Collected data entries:
- Opening Delimiter -
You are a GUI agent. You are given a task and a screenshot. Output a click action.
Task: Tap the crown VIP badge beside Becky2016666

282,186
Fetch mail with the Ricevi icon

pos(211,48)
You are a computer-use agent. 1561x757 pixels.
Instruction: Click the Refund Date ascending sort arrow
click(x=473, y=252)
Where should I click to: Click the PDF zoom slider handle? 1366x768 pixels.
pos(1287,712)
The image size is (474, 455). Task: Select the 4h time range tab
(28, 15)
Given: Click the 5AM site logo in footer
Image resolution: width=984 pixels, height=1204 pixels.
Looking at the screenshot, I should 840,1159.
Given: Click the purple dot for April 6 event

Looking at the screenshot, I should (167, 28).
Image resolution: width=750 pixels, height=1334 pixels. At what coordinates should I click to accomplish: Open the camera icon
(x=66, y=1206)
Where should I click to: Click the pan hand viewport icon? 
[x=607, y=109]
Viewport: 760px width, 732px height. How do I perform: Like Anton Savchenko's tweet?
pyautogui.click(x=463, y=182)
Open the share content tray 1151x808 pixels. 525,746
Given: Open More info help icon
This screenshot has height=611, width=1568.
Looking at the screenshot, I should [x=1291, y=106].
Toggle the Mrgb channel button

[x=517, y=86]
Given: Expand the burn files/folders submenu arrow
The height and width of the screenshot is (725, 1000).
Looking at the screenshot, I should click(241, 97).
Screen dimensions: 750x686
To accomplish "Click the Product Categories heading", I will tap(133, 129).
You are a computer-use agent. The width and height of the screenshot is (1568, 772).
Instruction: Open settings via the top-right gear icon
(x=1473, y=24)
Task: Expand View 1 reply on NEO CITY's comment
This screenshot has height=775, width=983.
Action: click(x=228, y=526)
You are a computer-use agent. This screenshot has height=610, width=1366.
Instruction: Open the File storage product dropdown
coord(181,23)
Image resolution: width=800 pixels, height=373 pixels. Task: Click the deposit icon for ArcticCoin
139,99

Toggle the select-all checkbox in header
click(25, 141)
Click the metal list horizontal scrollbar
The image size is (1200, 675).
- Closing Delimiter -
■ Activity: Transcribe only, please, the lines from the first line of the records through the line with "Given: Click the 5AM site logo in footer". Both of those lines are included.

■ Solution to the exercise:
You are a GUI agent. You are given a task and a screenshot. Output a click action.
Task: Tap the crown VIP badge beside Becky2016666

282,186
Fetch mail with the Ricevi icon

pos(211,48)
You are a computer-use agent. 1561x757 pixels.
Instruction: Click the Refund Date ascending sort arrow
click(x=473, y=252)
Where should I click to: Click the PDF zoom slider handle? 1366x768 pixels.
pos(1287,712)
The image size is (474, 455). Task: Select the 4h time range tab
(28, 15)
Given: Click the 5AM site logo in footer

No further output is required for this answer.